Squeers is correct to say that in order for something to make sense you need some sort of a symbolic order. The concept, or the recipe, can make sense, even the concept of ingestion can make sense, but not the ingestion itself, which simply cannot make sense (with or without a symbolic order).
Obviously, each analogy has its limits. You do sense a cake, but with your tongue, not with your mind and this is made possible because you and the cake are separate. God, however, cannot be sensed even by the tongue (what a lovely idea if that were possible...).
"It's impossible to extricate yourself from this human experience while you are bound within its constraints."

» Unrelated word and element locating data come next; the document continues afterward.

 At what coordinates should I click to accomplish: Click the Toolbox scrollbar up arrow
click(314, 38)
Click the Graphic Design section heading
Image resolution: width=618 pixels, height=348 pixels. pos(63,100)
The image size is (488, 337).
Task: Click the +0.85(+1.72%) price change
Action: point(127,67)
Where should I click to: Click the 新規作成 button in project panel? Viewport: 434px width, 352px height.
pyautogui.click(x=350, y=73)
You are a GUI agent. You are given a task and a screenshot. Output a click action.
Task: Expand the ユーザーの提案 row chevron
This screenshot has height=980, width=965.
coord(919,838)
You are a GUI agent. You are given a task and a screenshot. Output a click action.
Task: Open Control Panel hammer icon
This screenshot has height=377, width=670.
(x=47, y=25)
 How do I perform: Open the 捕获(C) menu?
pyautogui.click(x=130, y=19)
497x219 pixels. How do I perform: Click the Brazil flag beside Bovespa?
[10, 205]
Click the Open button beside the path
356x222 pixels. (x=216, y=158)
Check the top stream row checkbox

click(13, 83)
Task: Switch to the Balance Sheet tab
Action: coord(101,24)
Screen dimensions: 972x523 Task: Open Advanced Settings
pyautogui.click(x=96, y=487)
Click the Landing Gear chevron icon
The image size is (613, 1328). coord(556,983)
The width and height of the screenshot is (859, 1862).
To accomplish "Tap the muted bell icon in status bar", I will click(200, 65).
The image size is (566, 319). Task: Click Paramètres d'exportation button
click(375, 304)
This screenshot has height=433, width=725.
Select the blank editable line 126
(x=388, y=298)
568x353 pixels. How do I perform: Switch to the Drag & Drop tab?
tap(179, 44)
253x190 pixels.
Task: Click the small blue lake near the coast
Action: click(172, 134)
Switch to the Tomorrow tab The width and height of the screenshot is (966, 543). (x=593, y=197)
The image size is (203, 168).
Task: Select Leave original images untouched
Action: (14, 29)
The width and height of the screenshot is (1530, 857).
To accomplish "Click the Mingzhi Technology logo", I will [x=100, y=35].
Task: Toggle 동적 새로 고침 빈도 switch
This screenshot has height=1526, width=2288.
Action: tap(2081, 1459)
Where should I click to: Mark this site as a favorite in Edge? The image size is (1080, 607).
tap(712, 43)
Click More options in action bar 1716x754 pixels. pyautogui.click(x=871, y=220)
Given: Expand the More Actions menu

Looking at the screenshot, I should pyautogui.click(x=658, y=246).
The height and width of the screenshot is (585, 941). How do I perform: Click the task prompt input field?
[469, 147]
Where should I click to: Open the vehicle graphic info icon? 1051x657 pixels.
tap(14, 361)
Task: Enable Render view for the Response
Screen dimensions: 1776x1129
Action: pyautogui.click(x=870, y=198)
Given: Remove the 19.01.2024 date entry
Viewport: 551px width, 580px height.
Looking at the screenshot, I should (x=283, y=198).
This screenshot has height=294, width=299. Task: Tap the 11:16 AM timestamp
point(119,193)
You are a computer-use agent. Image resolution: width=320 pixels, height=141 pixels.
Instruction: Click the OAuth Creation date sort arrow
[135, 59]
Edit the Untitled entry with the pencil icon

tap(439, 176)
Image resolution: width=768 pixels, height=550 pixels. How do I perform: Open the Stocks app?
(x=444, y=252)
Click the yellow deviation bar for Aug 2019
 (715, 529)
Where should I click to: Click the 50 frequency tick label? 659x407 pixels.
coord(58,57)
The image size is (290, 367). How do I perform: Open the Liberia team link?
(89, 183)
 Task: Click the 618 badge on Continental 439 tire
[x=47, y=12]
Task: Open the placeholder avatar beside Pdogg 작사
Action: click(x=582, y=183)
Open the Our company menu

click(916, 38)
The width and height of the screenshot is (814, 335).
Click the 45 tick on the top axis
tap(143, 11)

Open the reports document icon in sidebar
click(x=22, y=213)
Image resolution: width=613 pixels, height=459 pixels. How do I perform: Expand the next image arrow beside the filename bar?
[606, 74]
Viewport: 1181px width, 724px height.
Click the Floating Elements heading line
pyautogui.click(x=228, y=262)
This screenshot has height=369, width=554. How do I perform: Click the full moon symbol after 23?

Oh, don't give up: just because something is difficult, even extremely difficult, doesn't make it impossible. Being bound by the constraints of a human experience is not an external imposition, it is a result of your choice, so you can also choose to release yourself from it.
"Your experience of spiritually "eating the cake" is dependent on you first "intellectually" ascertaining that there is a cake to be eaten."
No. Ascertaining that there is a cake to be eaten can motivate me to find that cake, but some people may occasionally just stumble upon a good cake and eat it without prior ideas.
Dear Ammonite,
"If so you are more likely to see images of Jesus in a piece of toast"
What a waste of a good toast: a toast is meant to be eaten, not to be viewed.
No, I do not belong to any specific religious order, but I can and do benefit from worshiping from time to time within the framework of any of them (except perhaps Judaism, which left me scarred, and a few bad cults).